# DO THIS
Copy every one of the following rows word for word, with nothing changed.

--- Begin ---

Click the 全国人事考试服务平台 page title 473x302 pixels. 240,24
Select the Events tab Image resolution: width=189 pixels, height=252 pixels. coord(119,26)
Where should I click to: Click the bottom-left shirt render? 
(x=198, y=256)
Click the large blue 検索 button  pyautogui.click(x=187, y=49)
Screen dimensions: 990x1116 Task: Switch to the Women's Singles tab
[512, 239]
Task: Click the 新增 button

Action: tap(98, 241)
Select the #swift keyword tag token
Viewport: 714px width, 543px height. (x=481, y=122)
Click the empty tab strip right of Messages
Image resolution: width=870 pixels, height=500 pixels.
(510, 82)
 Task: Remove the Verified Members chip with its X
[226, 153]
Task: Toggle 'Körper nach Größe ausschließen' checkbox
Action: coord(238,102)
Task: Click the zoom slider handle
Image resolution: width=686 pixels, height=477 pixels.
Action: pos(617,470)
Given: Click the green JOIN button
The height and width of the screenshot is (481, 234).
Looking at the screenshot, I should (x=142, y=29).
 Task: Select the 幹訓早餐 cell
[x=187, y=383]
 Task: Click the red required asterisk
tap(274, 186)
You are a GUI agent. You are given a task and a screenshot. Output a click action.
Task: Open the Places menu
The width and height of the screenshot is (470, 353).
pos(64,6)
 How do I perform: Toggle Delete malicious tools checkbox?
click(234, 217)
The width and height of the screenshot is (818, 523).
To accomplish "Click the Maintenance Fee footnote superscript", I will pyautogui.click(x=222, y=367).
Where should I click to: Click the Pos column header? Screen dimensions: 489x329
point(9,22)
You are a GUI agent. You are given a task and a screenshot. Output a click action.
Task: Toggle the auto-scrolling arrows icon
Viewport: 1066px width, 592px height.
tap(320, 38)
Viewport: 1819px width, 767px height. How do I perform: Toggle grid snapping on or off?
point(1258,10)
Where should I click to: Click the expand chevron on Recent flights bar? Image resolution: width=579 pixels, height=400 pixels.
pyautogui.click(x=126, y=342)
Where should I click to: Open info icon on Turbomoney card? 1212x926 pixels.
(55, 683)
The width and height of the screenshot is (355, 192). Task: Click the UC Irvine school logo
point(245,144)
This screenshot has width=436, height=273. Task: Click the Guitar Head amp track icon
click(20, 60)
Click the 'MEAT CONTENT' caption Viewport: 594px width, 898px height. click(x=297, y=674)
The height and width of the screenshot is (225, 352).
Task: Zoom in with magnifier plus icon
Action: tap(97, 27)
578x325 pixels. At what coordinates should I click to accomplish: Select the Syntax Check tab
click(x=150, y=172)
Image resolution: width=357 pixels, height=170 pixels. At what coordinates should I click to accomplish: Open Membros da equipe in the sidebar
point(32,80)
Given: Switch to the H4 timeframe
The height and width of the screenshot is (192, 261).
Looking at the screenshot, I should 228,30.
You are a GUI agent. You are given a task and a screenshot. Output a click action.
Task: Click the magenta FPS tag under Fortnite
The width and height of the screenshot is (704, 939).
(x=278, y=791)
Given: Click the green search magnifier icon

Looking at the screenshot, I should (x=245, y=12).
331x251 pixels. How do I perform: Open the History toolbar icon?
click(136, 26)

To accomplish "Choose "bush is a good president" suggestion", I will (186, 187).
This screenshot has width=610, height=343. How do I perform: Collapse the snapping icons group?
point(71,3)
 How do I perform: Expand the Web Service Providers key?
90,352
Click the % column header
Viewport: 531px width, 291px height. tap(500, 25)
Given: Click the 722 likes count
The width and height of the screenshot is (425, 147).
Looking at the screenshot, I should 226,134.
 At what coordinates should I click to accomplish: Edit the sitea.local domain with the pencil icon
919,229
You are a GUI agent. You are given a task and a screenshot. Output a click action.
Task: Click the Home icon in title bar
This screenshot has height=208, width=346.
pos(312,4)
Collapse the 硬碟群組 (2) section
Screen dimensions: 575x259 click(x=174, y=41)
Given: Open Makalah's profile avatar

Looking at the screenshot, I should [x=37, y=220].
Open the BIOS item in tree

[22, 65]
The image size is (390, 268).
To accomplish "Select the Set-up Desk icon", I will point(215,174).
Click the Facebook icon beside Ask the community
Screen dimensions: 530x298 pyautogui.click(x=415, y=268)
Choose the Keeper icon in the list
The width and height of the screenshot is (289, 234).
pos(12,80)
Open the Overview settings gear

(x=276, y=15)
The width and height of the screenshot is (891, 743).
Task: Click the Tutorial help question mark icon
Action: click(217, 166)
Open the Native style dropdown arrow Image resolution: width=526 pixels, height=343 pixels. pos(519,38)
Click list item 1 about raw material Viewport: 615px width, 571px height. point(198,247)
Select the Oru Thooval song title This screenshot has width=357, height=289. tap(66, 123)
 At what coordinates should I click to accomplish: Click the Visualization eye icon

--- End ---

# SOLUTION TO THIS TASK
Click the 全国人事考试服务平台 page title 473x302 pixels. 240,24
Select the Events tab Image resolution: width=189 pixels, height=252 pixels. coord(119,26)
Where should I click to: Click the bottom-left shirt render? 
(x=198, y=256)
Click the large blue 検索 button  pyautogui.click(x=187, y=49)
Screen dimensions: 990x1116 Task: Switch to the Women's Singles tab
[512, 239]
Task: Click the 新增 button

Action: tap(98, 241)
Select the #swift keyword tag token
Viewport: 714px width, 543px height. (x=481, y=122)
Click the empty tab strip right of Messages
Image resolution: width=870 pixels, height=500 pixels.
(510, 82)
 Task: Remove the Verified Members chip with its X
[226, 153]
Task: Toggle 'Körper nach Größe ausschließen' checkbox
Action: coord(238,102)
Task: Click the zoom slider handle
Image resolution: width=686 pixels, height=477 pixels.
Action: pos(617,470)
Given: Click the green JOIN button
The height and width of the screenshot is (481, 234).
Looking at the screenshot, I should (x=142, y=29).
 Task: Select the 幹訓早餐 cell
[x=187, y=383]
 Task: Click the red required asterisk
tap(274, 186)
You are a GUI agent. You are given a task and a screenshot. Output a click action.
Task: Open the Places menu
The width and height of the screenshot is (470, 353).
pos(64,6)
 How do I perform: Toggle Delete malicious tools checkbox?
click(234, 217)
The width and height of the screenshot is (818, 523).
To accomplish "Click the Maintenance Fee footnote superscript", I will pyautogui.click(x=222, y=367).
Where should I click to: Click the Pos column header? Screen dimensions: 489x329
point(9,22)
You are a GUI agent. You are given a task and a screenshot. Output a click action.
Task: Toggle the auto-scrolling arrows icon
Viewport: 1066px width, 592px height.
tap(320, 38)
Viewport: 1819px width, 767px height. How do I perform: Toggle grid snapping on or off?
point(1258,10)
Where should I click to: Click the expand chevron on Recent flights bar? Image resolution: width=579 pixels, height=400 pixels.
pyautogui.click(x=126, y=342)
Where should I click to: Open info icon on Turbomoney card? 1212x926 pixels.
(55, 683)
The width and height of the screenshot is (355, 192). Task: Click the UC Irvine school logo
point(245,144)
This screenshot has width=436, height=273. Task: Click the Guitar Head amp track icon
click(20, 60)
Click the 'MEAT CONTENT' caption Viewport: 594px width, 898px height. click(x=297, y=674)
The height and width of the screenshot is (225, 352).
Task: Zoom in with magnifier plus icon
Action: tap(97, 27)
578x325 pixels. At what coordinates should I click to accomplish: Select the Syntax Check tab
click(x=150, y=172)
Image resolution: width=357 pixels, height=170 pixels. At what coordinates should I click to accomplish: Open Membros da equipe in the sidebar
point(32,80)
Given: Switch to the H4 timeframe
The height and width of the screenshot is (192, 261).
Looking at the screenshot, I should 228,30.
You are a GUI agent. You are given a task and a screenshot. Output a click action.
Task: Click the magenta FPS tag under Fortnite
The width and height of the screenshot is (704, 939).
(x=278, y=791)
Given: Click the green search magnifier icon

Looking at the screenshot, I should (x=245, y=12).
331x251 pixels. How do I perform: Open the History toolbar icon?
click(136, 26)

To accomplish "Choose "bush is a good president" suggestion", I will (186, 187).
This screenshot has width=610, height=343. How do I perform: Collapse the snapping icons group?
point(71,3)
 How do I perform: Expand the Web Service Providers key?
90,352
Click the % column header
Viewport: 531px width, 291px height. tap(500, 25)
Given: Click the 722 likes count
The width and height of the screenshot is (425, 147).
Looking at the screenshot, I should 226,134.
 At what coordinates should I click to accomplish: Edit the sitea.local domain with the pencil icon
919,229
You are a GUI agent. You are given a task and a screenshot. Output a click action.
Task: Click the Home icon in title bar
This screenshot has height=208, width=346.
pos(312,4)
Collapse the 硬碟群組 (2) section
Screen dimensions: 575x259 click(x=174, y=41)
Given: Open Makalah's profile avatar

Looking at the screenshot, I should [x=37, y=220].
Open the BIOS item in tree

[22, 65]
The image size is (390, 268).
To accomplish "Select the Set-up Desk icon", I will point(215,174).
Click the Facebook icon beside Ask the community
Screen dimensions: 530x298 pyautogui.click(x=415, y=268)
Choose the Keeper icon in the list
The width and height of the screenshot is (289, 234).
pos(12,80)
Open the Overview settings gear

(x=276, y=15)
The width and height of the screenshot is (891, 743).
Task: Click the Tutorial help question mark icon
Action: click(217, 166)
Open the Native style dropdown arrow Image resolution: width=526 pixels, height=343 pixels. pos(519,38)
Click list item 1 about raw material Viewport: 615px width, 571px height. point(198,247)
Select the Oru Thooval song title This screenshot has width=357, height=289. tap(66, 123)
 At what coordinates should I click to accomplish: Click the Visualization eye icon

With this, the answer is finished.